After splitting from Britain, many states adopted constitutions that guarded against oppressive searches and seizures, and the Fourth Amendment was later modeled on those protections. Read in this historical context, the Fourth Amendment is aimed at denying executive agents the unfettered discretion to conduct searches because of the pervasive insecurity that such discretion creates and the abuses of power it enables.
This history lesson is significant because it lights the way in the Carpenter case, where the Supreme Court will be considering the Fourth Amendment’s application to “cell site location information.” This is data generated and stored by our cellular service providers as our phones communicate with the providers’ networks of cell towers. It shows where we are most of the time, recording our locations and movements going back months and even years.
According to the federal government, nothing in the Constitution prevents its agents from exploiting cell site location information as they see fit and tracking the whereabouts of anyone or everyone. This is disconcerting. In a friend-of-the-court brief filed with other scholars, we argue that it is also contrary to the text and original meaning of the Fourth Amendment.
This may sound odd since there were no cellphones in 1791 when the Fourth Amendment was ratified. In that pre-digital world, searches usually involved physical intrusions, like seizing papers from a home. Today, law enforcement can track where you have been simply by getting location records from your cellular provider. But the word “search,” then as now, was not limited to trespassing on private property. It meant to “examine,” “look through,” or “try to find,” which clearly includes examining location records to find a person.

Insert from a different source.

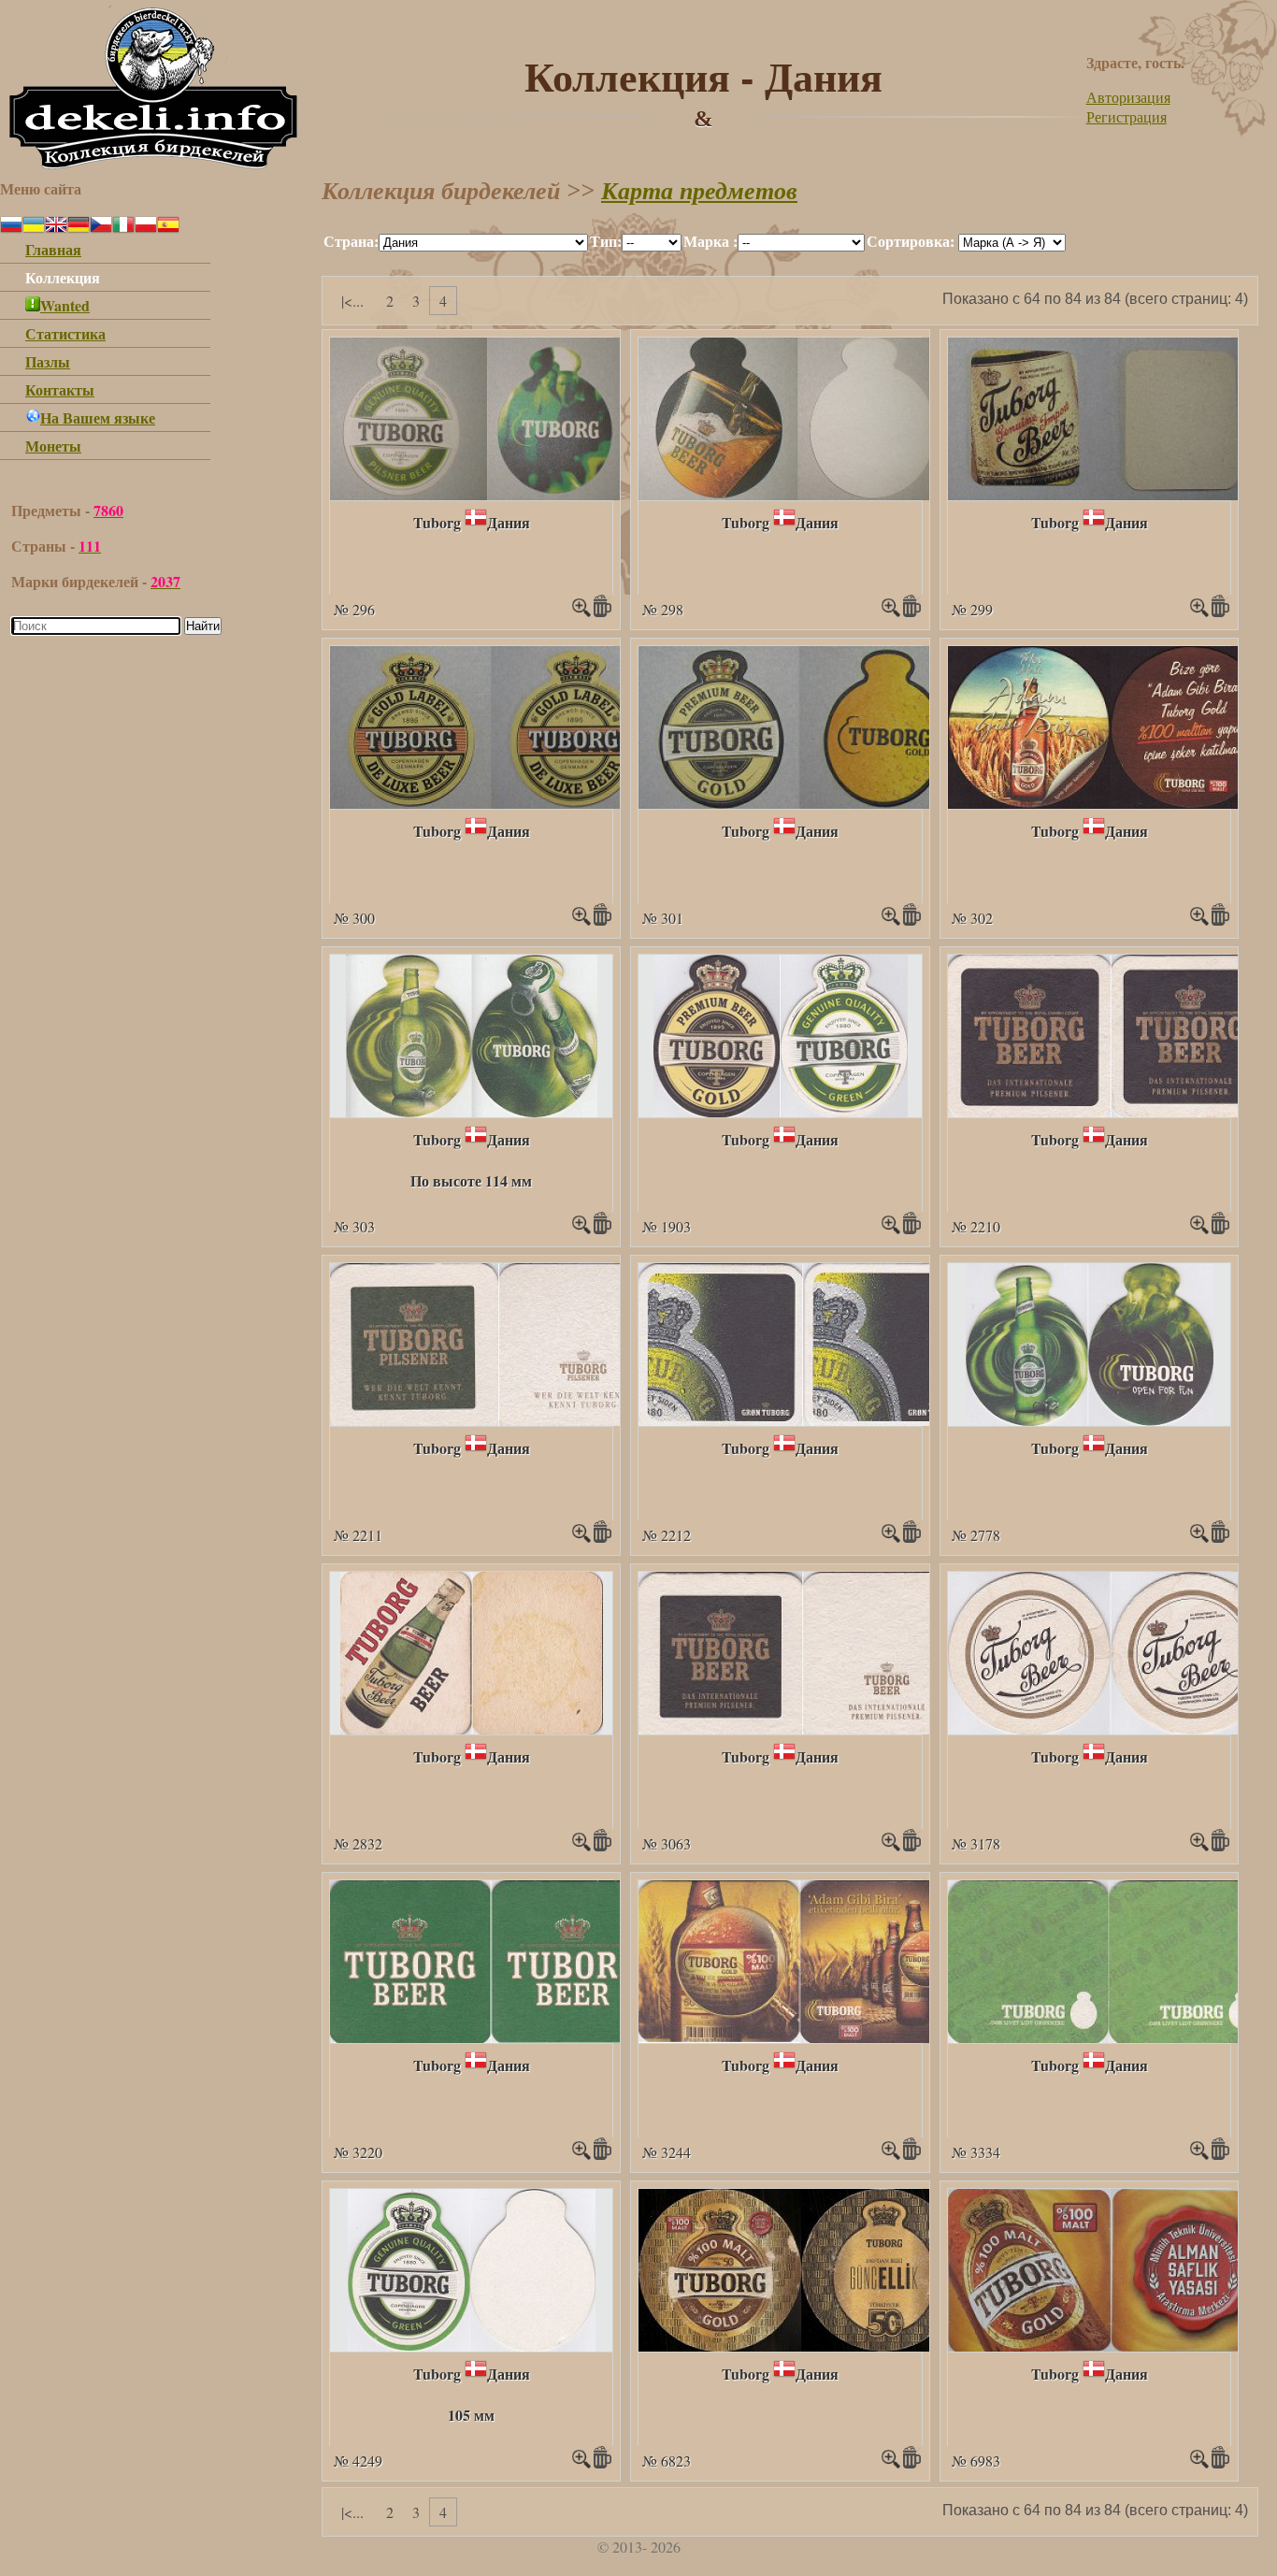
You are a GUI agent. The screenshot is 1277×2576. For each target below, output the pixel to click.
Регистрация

And the Founders recognized that giving the state arbitrary search power harms “the people” in ways that go beyond the indignity of specific trespasses. As the Supreme Court explained in its first major decision interpreting the Fourth Amendment, “It is not the breaking of his doors, and the rummaging of his drawers, that constitutes the essence of the offense,” but rather “the invasion of his indefeasible right of personal security” and the state’s unjustified encroachment into the “privacies of life.”
The same dangers of unfettered government power arise when officers can freely track people’s movements by looking through cell site location records. As the court noted recently in Riley v. California, cellphones are essential to modern life. Most of us carry one with us all the time, generating a continuous digital trail of our whereabouts that can reveal intimate relationships, medical conditions, religious practices, political activities, and more. Allowing the government unfettered access to that information would be tantamount to licensing the 24-hour surveillance of everyone. The possibility of such broad and indiscriminate tracking clearly jeopardizes the security of the people against unreasonable searches and seizures. Undoubtedly, therefore, government access to cell site location information must be regulated by the Fourth Amendment.
Significantly, cellphones are only the tip of the iceberg. A new generation of “smart” consumer products, along with the spread of ever-cheaper surveillance technologies, now enables increasingly broad and invasive searches. At stake in Carpenter is the government’s capacity to freely exploit these new technologies to monitor and control “the people” in ways that Justice Sonia Sotomayor has described as “inimical to democratic society.”
This looming dystopia is not inevitable. The Fourth Amendment guarantees protection against precisely such threats. As “the people,” that security is our birthright.